Content starts

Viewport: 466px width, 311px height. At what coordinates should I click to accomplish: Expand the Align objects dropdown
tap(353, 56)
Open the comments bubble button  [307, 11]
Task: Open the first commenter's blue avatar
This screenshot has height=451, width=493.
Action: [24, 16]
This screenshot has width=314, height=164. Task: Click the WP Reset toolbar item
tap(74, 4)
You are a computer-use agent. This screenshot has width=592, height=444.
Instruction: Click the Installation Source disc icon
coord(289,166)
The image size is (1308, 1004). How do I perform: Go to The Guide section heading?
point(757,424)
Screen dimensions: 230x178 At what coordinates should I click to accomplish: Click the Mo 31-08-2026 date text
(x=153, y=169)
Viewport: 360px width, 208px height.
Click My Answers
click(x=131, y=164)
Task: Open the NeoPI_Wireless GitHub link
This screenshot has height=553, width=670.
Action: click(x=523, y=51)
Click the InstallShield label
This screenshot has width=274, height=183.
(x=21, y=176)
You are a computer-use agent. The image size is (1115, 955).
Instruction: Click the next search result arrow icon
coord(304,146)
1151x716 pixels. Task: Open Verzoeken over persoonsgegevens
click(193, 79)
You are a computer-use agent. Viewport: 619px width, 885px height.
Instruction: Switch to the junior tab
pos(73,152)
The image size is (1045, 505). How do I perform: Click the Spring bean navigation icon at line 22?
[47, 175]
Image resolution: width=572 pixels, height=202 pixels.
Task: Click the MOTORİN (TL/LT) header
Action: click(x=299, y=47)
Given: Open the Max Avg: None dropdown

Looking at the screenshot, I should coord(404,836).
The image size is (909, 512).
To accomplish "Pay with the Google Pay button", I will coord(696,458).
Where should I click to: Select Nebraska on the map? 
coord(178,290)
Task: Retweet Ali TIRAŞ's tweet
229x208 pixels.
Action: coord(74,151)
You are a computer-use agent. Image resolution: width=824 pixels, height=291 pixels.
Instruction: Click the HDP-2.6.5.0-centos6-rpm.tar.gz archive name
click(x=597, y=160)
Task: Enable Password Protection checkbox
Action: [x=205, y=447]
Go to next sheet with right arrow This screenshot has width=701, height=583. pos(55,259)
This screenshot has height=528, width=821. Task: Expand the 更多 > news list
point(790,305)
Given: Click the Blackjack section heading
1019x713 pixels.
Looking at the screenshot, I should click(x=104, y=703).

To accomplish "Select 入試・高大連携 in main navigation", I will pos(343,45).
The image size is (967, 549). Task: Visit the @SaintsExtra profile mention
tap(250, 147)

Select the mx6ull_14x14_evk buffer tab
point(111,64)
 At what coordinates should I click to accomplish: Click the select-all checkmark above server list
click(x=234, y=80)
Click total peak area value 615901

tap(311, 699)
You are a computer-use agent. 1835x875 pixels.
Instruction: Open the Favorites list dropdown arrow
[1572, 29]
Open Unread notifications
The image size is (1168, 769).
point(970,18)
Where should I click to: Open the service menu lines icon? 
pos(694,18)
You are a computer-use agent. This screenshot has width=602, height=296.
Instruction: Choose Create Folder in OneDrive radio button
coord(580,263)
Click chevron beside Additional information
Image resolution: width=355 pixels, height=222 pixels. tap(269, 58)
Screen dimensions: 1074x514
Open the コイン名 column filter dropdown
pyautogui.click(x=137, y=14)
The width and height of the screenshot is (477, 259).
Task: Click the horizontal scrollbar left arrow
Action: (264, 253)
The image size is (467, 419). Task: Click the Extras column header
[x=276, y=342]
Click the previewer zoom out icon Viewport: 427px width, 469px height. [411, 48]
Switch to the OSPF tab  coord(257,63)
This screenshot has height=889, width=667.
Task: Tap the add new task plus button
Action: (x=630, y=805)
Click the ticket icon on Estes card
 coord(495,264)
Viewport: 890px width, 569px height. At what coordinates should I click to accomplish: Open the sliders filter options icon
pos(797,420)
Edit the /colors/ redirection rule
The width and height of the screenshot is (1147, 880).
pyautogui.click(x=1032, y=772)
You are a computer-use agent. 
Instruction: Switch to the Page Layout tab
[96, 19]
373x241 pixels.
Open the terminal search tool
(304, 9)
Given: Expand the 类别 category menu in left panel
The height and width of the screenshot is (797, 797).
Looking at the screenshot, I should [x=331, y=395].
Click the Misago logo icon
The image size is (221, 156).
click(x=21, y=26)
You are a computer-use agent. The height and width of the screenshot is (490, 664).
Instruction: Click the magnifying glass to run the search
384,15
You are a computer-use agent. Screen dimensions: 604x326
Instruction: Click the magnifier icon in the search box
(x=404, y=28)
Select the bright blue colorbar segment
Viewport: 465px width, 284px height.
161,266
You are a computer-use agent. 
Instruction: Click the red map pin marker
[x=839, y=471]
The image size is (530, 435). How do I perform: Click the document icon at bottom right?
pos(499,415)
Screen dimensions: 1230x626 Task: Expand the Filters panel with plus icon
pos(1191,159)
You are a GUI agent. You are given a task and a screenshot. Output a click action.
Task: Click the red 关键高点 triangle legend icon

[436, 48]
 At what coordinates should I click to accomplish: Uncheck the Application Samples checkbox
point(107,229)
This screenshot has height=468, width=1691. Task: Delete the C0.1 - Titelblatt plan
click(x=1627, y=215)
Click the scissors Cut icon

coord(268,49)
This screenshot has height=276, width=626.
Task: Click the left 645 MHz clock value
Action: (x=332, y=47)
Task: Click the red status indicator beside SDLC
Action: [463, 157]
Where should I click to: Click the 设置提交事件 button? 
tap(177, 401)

Content ends

§ WHAT TO WORK ON
Every record above must appear again in the answer, unchanged.

§ SOLUTION TO THIS TASK
Viewport: 466px width, 311px height. At what coordinates should I click to accomplish: Expand the Align objects dropdown
tap(353, 56)
Open the comments bubble button  [307, 11]
Task: Open the first commenter's blue avatar
This screenshot has height=451, width=493.
Action: [24, 16]
This screenshot has width=314, height=164. Task: Click the WP Reset toolbar item
tap(74, 4)
You are a computer-use agent. This screenshot has width=592, height=444.
Instruction: Click the Installation Source disc icon
coord(289,166)
The image size is (1308, 1004). How do I perform: Go to The Guide section heading?
point(757,424)
Screen dimensions: 230x178 At what coordinates should I click to accomplish: Click the Mo 31-08-2026 date text
(x=153, y=169)
Viewport: 360px width, 208px height.
Click My Answers
click(x=131, y=164)
Task: Open the NeoPI_Wireless GitHub link
This screenshot has height=553, width=670.
Action: click(x=523, y=51)
Click the InstallShield label
This screenshot has width=274, height=183.
(x=21, y=176)
You are a computer-use agent. The image size is (1115, 955).
Instruction: Click the next search result arrow icon
coord(304,146)
1151x716 pixels. Task: Open Verzoeken over persoonsgegevens
click(193, 79)
You are a computer-use agent. Viewport: 619px width, 885px height.
Instruction: Switch to the junior tab
pos(73,152)
The image size is (1045, 505). How do I perform: Click the Spring bean navigation icon at line 22?
[47, 175]
Image resolution: width=572 pixels, height=202 pixels.
Task: Click the MOTORİN (TL/LT) header
Action: click(x=299, y=47)
Given: Open the Max Avg: None dropdown

Looking at the screenshot, I should coord(404,836).
The image size is (909, 512).
To accomplish "Pay with the Google Pay button", I will coord(696,458).
Where should I click to: Select Nebraska on the map? 
coord(178,290)
Task: Retweet Ali TIRAŞ's tweet
229x208 pixels.
Action: coord(74,151)
You are a computer-use agent. Image resolution: width=824 pixels, height=291 pixels.
Instruction: Click the HDP-2.6.5.0-centos6-rpm.tar.gz archive name
click(x=597, y=160)
Task: Enable Password Protection checkbox
Action: [x=205, y=447]
Go to next sheet with right arrow This screenshot has width=701, height=583. pos(55,259)
This screenshot has height=528, width=821. Task: Expand the 更多 > news list
point(790,305)
Given: Click the Blackjack section heading
1019x713 pixels.
Looking at the screenshot, I should click(x=104, y=703).

To accomplish "Select 入試・高大連携 in main navigation", I will pos(343,45).
The image size is (967, 549). Task: Visit the @SaintsExtra profile mention
tap(250, 147)

Select the mx6ull_14x14_evk buffer tab
point(111,64)
 At what coordinates should I click to accomplish: Click the select-all checkmark above server list
click(x=234, y=80)
Click total peak area value 615901

tap(311, 699)
You are a computer-use agent. 1835x875 pixels.
Instruction: Open the Favorites list dropdown arrow
[1572, 29]
Open Unread notifications
The image size is (1168, 769).
point(970,18)
Where should I click to: Open the service menu lines icon? 
pos(694,18)
You are a computer-use agent. This screenshot has width=602, height=296.
Instruction: Choose Create Folder in OneDrive radio button
coord(580,263)
Click chevron beside Additional information
Image resolution: width=355 pixels, height=222 pixels. tap(269, 58)
Screen dimensions: 1074x514
Open the コイン名 column filter dropdown
pyautogui.click(x=137, y=14)
The width and height of the screenshot is (477, 259).
Task: Click the horizontal scrollbar left arrow
Action: (264, 253)
The image size is (467, 419). Task: Click the Extras column header
[x=276, y=342]
Click the previewer zoom out icon Viewport: 427px width, 469px height. [411, 48]
Switch to the OSPF tab  coord(257,63)
This screenshot has height=889, width=667.
Task: Tap the add new task plus button
Action: (x=630, y=805)
Click the ticket icon on Estes card
 coord(495,264)
Viewport: 890px width, 569px height. At what coordinates should I click to accomplish: Open the sliders filter options icon
pos(797,420)
Edit the /colors/ redirection rule
The width and height of the screenshot is (1147, 880).
pyautogui.click(x=1032, y=772)
You are a computer-use agent. 
Instruction: Switch to the Page Layout tab
[96, 19]
373x241 pixels.
Open the terminal search tool
(304, 9)
Given: Expand the 类别 category menu in left panel
The height and width of the screenshot is (797, 797).
Looking at the screenshot, I should [x=331, y=395].
Click the Misago logo icon
The image size is (221, 156).
click(x=21, y=26)
You are a computer-use agent. The height and width of the screenshot is (490, 664).
Instruction: Click the magnifying glass to run the search
384,15
You are a computer-use agent. Screen dimensions: 604x326
Instruction: Click the magnifier icon in the search box
(x=404, y=28)
Select the bright blue colorbar segment
Viewport: 465px width, 284px height.
161,266
You are a computer-use agent. 
Instruction: Click the red map pin marker
[x=839, y=471]
The image size is (530, 435). How do I perform: Click the document icon at bottom right?
pos(499,415)
Screen dimensions: 1230x626 Task: Expand the Filters panel with plus icon
pos(1191,159)
You are a GUI agent. You are given a task and a screenshot. Output a click action.
Task: Click the red 关键高点 triangle legend icon

[436, 48]
 At what coordinates should I click to accomplish: Uncheck the Application Samples checkbox
point(107,229)
This screenshot has height=468, width=1691. Task: Delete the C0.1 - Titelblatt plan
click(x=1627, y=215)
Click the scissors Cut icon

coord(268,49)
This screenshot has height=276, width=626.
Task: Click the left 645 MHz clock value
Action: (x=332, y=47)
Task: Click the red status indicator beside SDLC
Action: [463, 157]
Where should I click to: Click the 设置提交事件 button? 
tap(177, 401)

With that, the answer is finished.